Войска с песней возвращались в свои лагеря, а авангардные части французов преследовали отставшие от остальных последние группы противника. Морис Саксонский с трудом поднялся в свой возок и бросил печальный взгляд на прекрасную госпожу Фавар, удалявшуюся вместе с молодыми людьми.
Его кучер звонко крикнул: «Пошел!», и победитель битвы при Фонтенуа оказался среди восторженной толпы солдат, бурно приветствовавших его. Он отвечал на приветствия, а сам с грустью думал о том, что одержал победу над врагом, но так и не смог одержать победу над сердцем самой прелестной актрисы королевства.
Бедный Бравый Вояка, состояние которого внезапно резко ухудшилось, был перевезен в госпиталь, наспех сооруженный в большом зале соседнего имения. К вечеру этого тяжелого дня просторное помещение было заполнено ранеными, около которых хлопотали военные врачи. На походные койки была наскоро набросана солома, и жалкие ложа стояли так тесно, что почти прикасались одно к другому — столько было несчастных людей, в которых война вонзила свои смертоносные когти.
В одном углу флейтист французской гвардии, у которого была поранена рука и кровь просачивалась наружу сквозь повязку, лежал на койке, а рядом с ним на полу примостилась его собака. Животное невозможно было оторвать от хозяина, и теперь оно находилось около него и лизало его здоровую руку, свисавшую с кровати.
По странному совпадению старого ветерана положили рядом с маркизом Д'Орильи, который начинал понемногу поправляться. Молодость и крепкое сложение постепенно преодолели сжигавшую его лихорадку. Рана на лбу начинала затягиваться. Бравый Вояка, который не раз был покалечен в военных кампаниях терпел боль молча.
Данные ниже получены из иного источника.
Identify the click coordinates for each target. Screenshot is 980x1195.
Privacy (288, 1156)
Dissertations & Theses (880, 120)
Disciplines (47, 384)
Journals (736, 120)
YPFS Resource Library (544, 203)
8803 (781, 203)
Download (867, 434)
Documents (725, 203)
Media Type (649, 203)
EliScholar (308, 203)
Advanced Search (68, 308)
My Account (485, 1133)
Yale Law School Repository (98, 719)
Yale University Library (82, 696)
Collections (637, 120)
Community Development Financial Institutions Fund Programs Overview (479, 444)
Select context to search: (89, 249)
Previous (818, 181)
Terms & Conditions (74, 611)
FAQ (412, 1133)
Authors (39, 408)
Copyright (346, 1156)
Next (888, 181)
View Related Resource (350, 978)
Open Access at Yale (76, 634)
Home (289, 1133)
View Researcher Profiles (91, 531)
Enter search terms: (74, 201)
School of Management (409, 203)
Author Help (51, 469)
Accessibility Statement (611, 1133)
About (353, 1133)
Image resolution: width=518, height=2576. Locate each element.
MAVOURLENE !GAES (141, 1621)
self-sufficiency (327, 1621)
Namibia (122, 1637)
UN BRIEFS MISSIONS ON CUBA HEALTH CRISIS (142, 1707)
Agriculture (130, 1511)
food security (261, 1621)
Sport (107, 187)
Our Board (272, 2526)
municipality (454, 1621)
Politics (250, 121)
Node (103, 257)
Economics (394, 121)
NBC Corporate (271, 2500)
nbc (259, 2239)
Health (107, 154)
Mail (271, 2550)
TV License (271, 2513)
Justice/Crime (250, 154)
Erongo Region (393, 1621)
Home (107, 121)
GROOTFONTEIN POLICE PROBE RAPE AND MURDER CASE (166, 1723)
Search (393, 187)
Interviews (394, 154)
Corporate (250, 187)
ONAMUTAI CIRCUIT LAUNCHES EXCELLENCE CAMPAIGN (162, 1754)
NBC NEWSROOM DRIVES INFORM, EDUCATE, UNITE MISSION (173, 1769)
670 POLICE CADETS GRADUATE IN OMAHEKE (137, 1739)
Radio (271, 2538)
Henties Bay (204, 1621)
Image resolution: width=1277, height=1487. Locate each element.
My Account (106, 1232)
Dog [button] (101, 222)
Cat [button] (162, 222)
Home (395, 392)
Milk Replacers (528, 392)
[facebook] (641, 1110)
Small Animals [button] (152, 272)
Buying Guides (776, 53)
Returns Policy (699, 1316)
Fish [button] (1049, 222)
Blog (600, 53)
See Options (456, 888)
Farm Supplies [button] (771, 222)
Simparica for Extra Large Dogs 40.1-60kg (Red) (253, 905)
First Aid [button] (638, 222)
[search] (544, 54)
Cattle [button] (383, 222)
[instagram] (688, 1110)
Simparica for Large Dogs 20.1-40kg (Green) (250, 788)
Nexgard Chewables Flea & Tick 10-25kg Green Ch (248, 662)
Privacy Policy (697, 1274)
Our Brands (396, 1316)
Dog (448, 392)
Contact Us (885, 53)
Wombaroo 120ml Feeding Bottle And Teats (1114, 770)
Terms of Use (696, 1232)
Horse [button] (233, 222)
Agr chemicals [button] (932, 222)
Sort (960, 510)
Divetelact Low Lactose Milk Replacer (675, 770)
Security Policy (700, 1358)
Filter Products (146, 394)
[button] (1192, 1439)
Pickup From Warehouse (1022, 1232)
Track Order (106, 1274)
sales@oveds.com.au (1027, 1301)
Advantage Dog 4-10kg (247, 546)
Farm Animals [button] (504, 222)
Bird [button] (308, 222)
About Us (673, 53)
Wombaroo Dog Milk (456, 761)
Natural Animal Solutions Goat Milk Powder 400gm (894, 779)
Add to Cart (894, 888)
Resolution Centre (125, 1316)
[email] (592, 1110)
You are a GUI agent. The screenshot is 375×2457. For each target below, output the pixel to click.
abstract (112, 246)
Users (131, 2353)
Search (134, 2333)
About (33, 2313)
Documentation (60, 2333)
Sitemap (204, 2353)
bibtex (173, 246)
Чтобы не стонать, он грыз соломинку. Тугая повязка сжимала его раненую ногу. Бедняга не строил иллюзий относительно своего будущего: ему предстояло, как он говорил, «оставить одну лапу» в этом фламандском госпитале.
Фанфан-Тюльпан вошел в палату. Он направился прямо к койке старого друга и взял в свою его руку, влажную от пота.
— Малыш, — сказал ему Бравый Вояка, — я твердо знаю, что мне ампутируют ногу. И, если уж так нужно, я буду горд и счастлив отдать мою ногу за короля!
— Нет, нет, дорогой учитель! — воскликнул Фанфан, стараясь придать своему голосу убежденность. — Вы ведь не первый раз серьезно ранены, и всегда выходили из таких передряг без больших потерь!